TÜRKİYE’nin ABD ile ilişkileri -gerçekten- çok hassas ve yüksek gerilimli bir süreçte.
Rusya’dan alınan S-400 hava savunma sistemi, F-35 krizi, ABD’nin Fırat’ın doğusunu kanatları altına alması, Doğu Akdeniz’deki enerji sorununda ağırlığını Güney Kıbrıs Rum Yönetimi’ne kaydırarak silah ambargosunu kaldırması Türkiye’ye yaptırımlar için Kongre dayatması, vs.
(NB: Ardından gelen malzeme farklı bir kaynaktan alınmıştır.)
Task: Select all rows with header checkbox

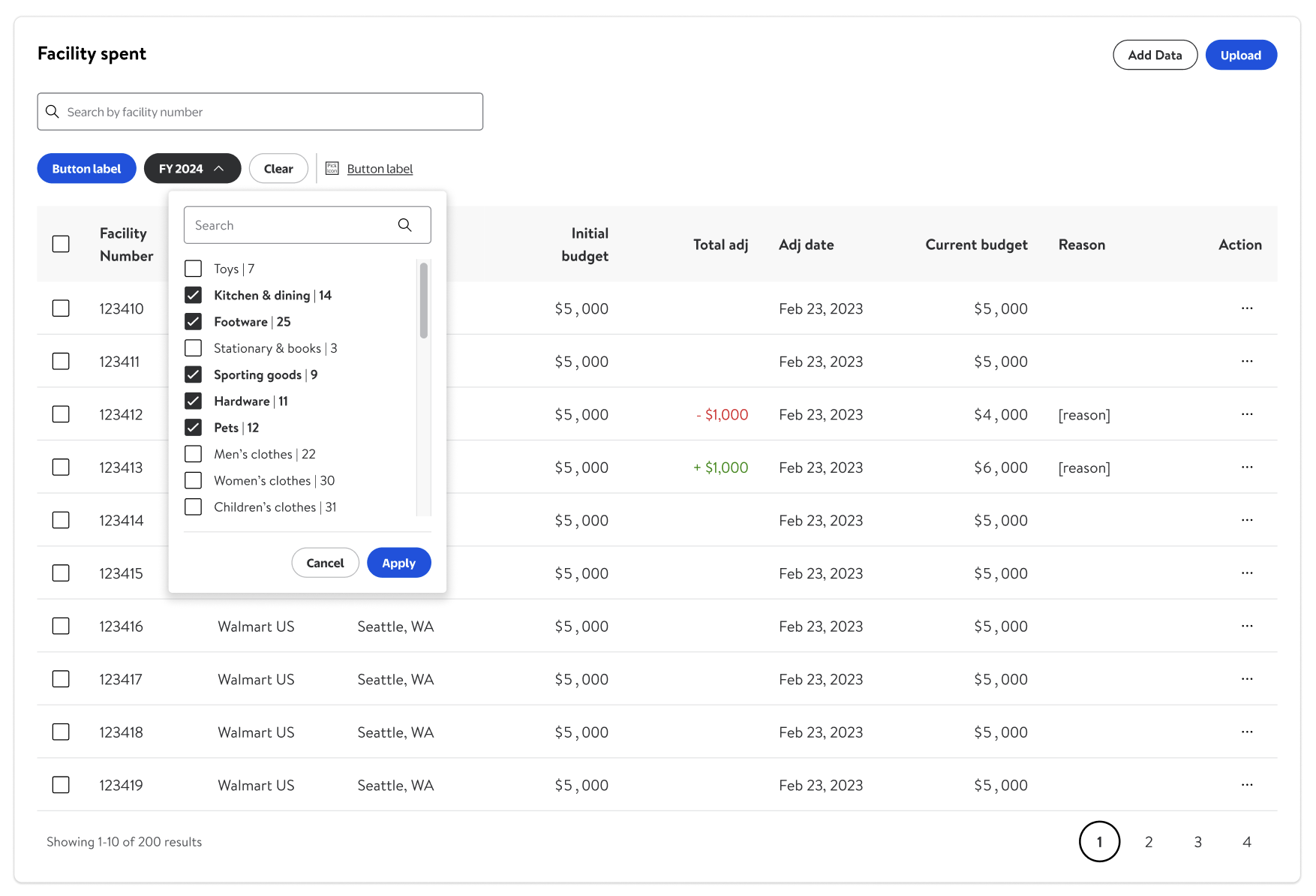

İşte bu sert rüzgârlar eserken Cumhurbaşkanı Recep Tayyip Erdoğan Japonya’ya uçacaktı.
Başkan Trump’la görüşecekti.
Doğrusu, iktidarı ve muhalefetiyle kimsede umut işaretlerinin geldiği söylenemezdi.
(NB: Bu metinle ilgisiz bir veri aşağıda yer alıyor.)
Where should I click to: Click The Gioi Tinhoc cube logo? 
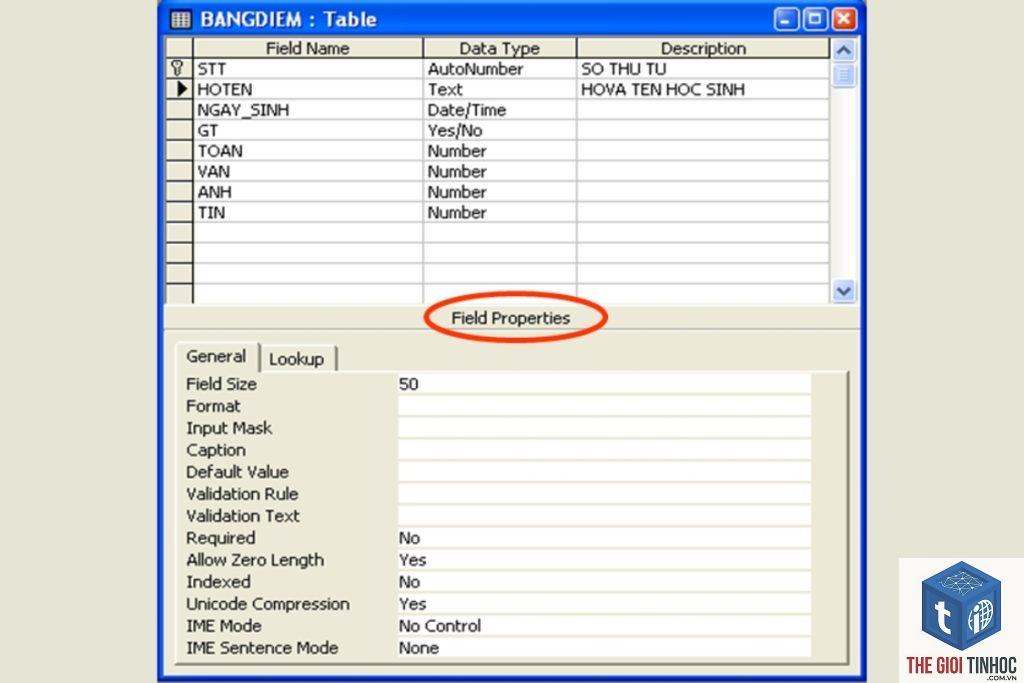pos(961,607)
G-20 Japonya toplantısı öncesinde bir ışık görünmüyordu.
Eldeki veriler, göstergeler göre, Türkiye ve ABD’nin sorunlu her alanda çıkarlarının çatıştığı bir büyük düğüm oluşmuştu.
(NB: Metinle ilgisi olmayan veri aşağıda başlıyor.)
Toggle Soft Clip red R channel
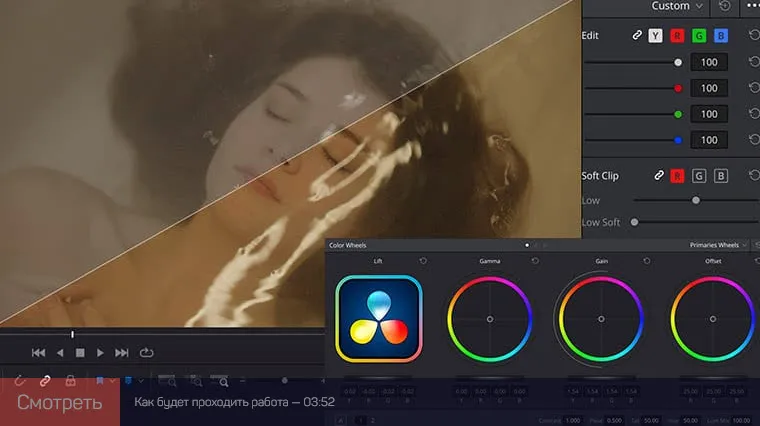The image size is (760, 426). point(677,176)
Akılcı “uzlaşma” yolları masa üzerinde yoktu.
O tarihlerde “ilişkiler için patlamaya hazır bir bomba” metaforu yapmış ve “Pimi çekilmeden” başlığıyla şöyle yazmıştım. (Milliyet, 13.06.2019, Perşembe)
.......................
Uzlaşma olur mu?
Burada Trump’ın üç özelliğine işaret etmekte fayda var.
1- İş adamı olarak Trump şimdiye kadar 7 kez iflas etmiş.
İflastan, kayıptan korkmayan bir karakteri var.
O nedenle müzakere ettiği karşı tarafa “gözü kara” izlenimi veriyor.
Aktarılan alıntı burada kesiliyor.